The problem with this observation is a simple one.
The two broods are broods of other.
It'd be far more telling if the child that she was treating more casually with the advent of the new brood was her own.
Perhaps I'm witnessing a shifting of a secondary instinct. Could there be a difference in instinct directed towards one own true offspring and the offspring of other?
And as to the jealousy. Little mother does show jealousy towards humans but devotes the brunt of her aggression towards her own species. Significant?
One final thought. What of males? What part do they play? I have no males to observe. Not of the same species as little mother, anyway. That male is off somewhere else unconcerned with the result of his breeding.
And the males of my own species? They're all coo-coo for puppies but practically indifferent to foster children.

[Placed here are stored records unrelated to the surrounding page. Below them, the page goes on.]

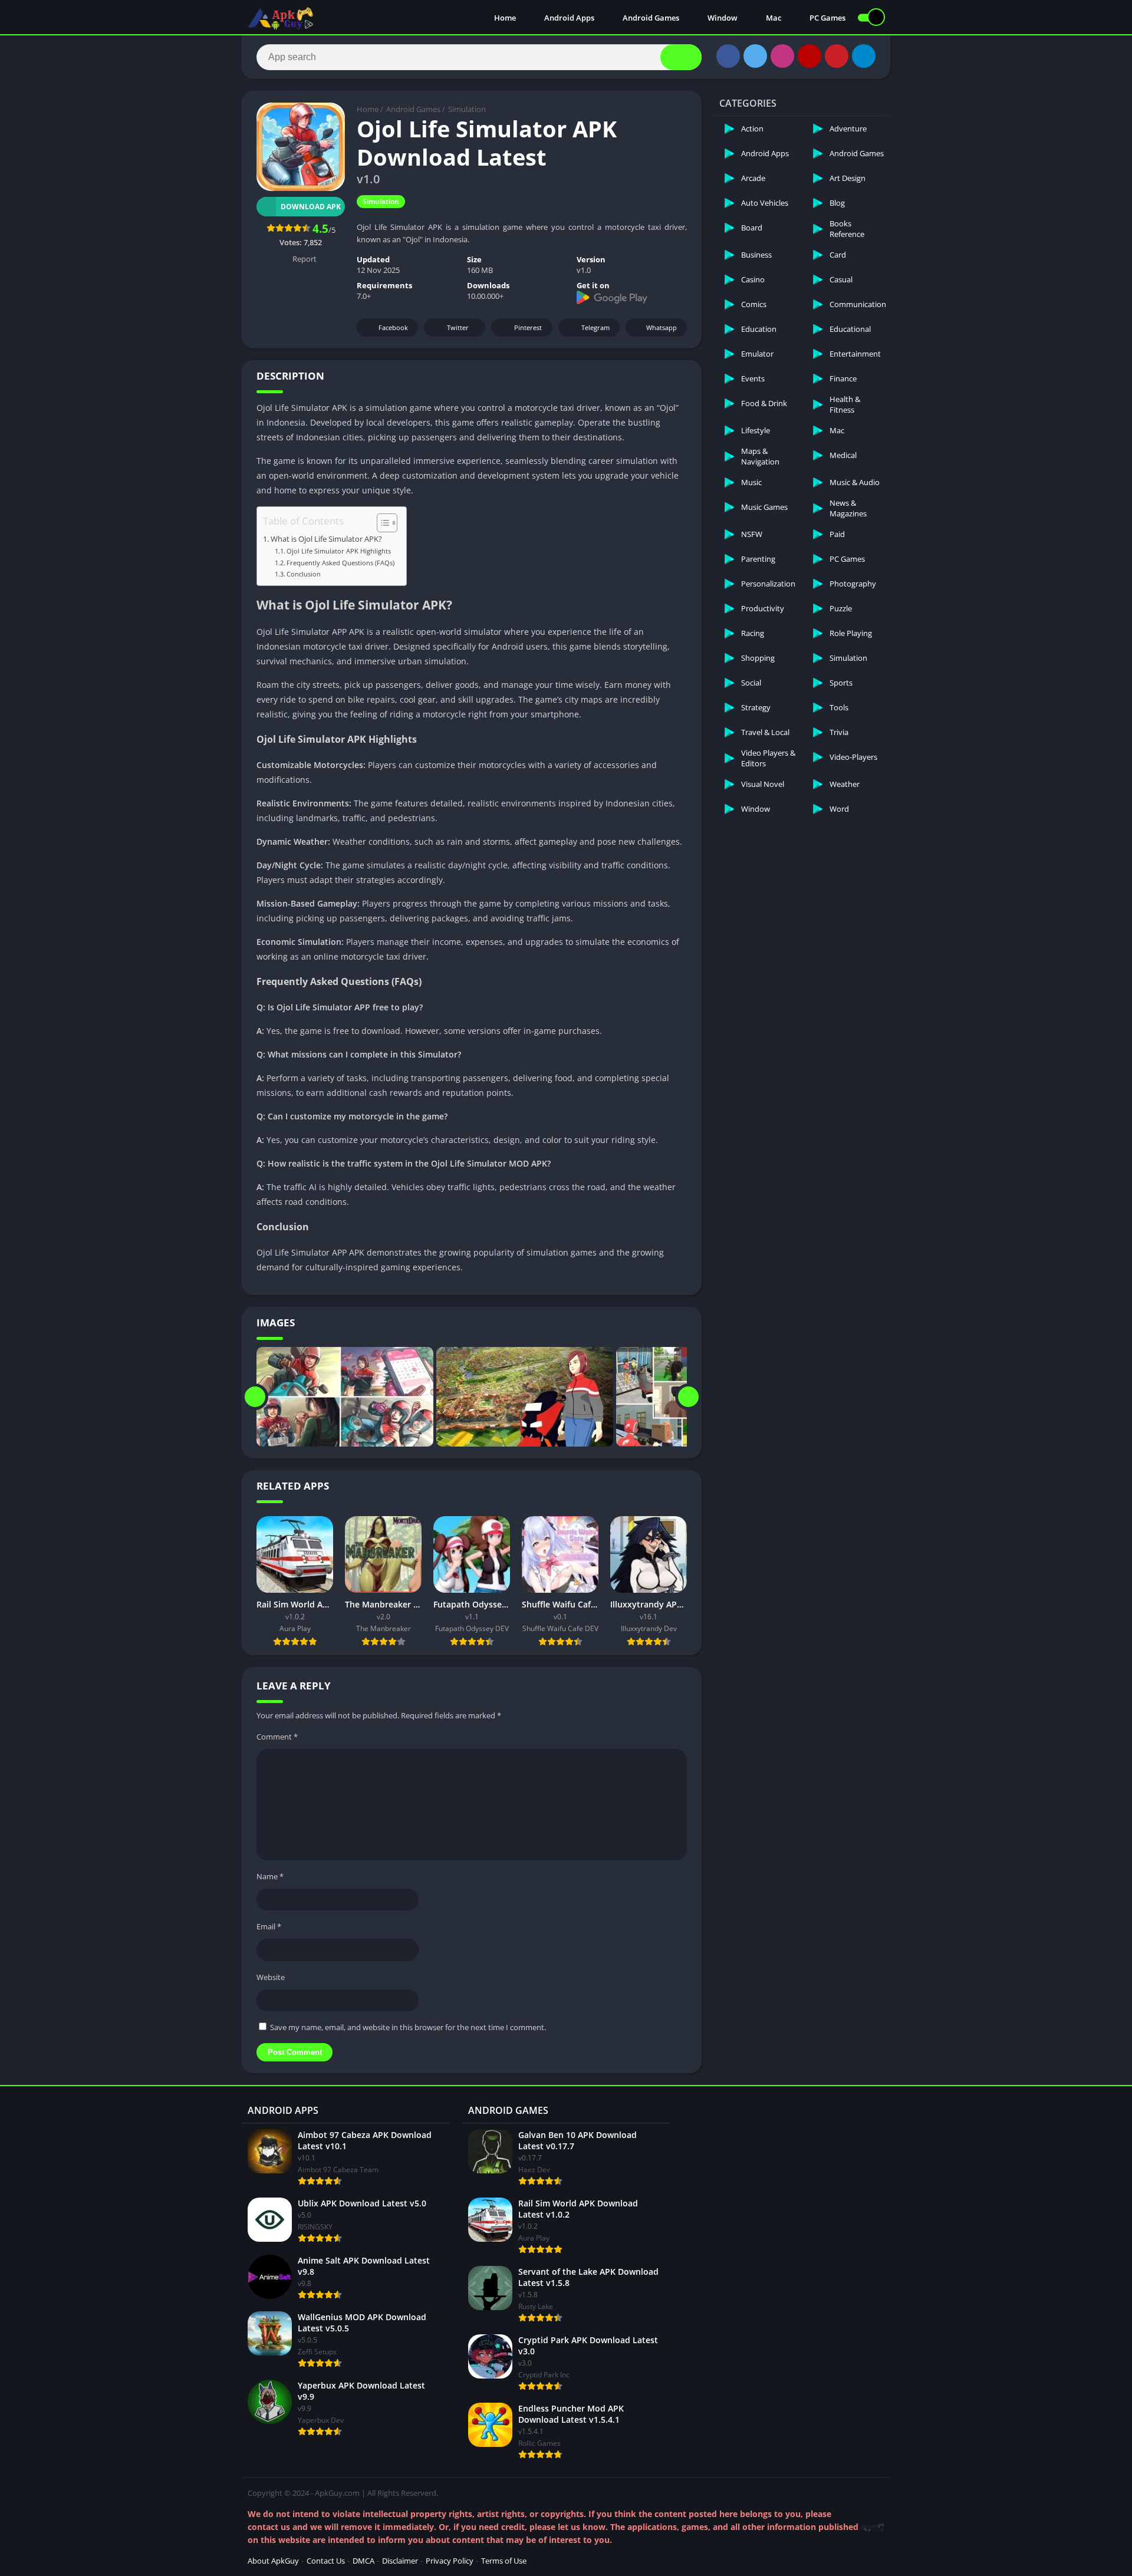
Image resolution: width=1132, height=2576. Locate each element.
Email (268, 1926)
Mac (772, 17)
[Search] (681, 57)
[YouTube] (809, 56)
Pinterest (528, 327)
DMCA (363, 2560)
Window (722, 17)
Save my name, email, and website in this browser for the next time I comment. (408, 2027)
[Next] (688, 1397)
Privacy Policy (449, 2560)
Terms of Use (503, 2560)
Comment (277, 1736)
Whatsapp (661, 327)
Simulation (467, 109)
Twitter (458, 327)
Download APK (311, 207)
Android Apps (568, 17)
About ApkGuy (273, 2560)
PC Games (826, 17)
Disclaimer (400, 2560)
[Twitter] (755, 56)
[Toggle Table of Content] (381, 523)
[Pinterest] (836, 56)
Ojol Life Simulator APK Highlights (339, 550)
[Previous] (255, 1397)
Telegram (595, 327)
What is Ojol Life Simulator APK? (326, 539)
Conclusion (304, 573)
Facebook (393, 327)
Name (270, 1876)
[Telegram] (864, 56)
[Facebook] (728, 56)
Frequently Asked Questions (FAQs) (340, 562)
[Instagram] (782, 56)
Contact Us (326, 2560)
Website (270, 1977)
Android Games (650, 17)
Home (504, 17)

Just last night the big mother was talking about the deprived mother. Talking about how three of her children were already 'adopted' (their father now has full custody) and the tone of her voice was pure smug. My brother then takes part in the conversation saying that by the fact that the deprived mother isn't in jail that means that she is at least on the right track and that he wants her to have her children back.
At this point, the big mother looked a bit chagrined and agreed. But, she did so half-heartedly. She would kill the deprived one if she had to.
Motherhood.
Maternal instinct.
Fickleness.
Jealousy.
The body is a strange thing.
Edit:
An added thought.
The puppies are valuable. A minimum of 600 dollars each. So this likely adds to the incentive of the big mother. But nothing to the little mother. Heh.
Also. This is in the wrong forum. Isn't it? SHould be in behavioral science. Sorry bout that. Not used to the subdivisions in here.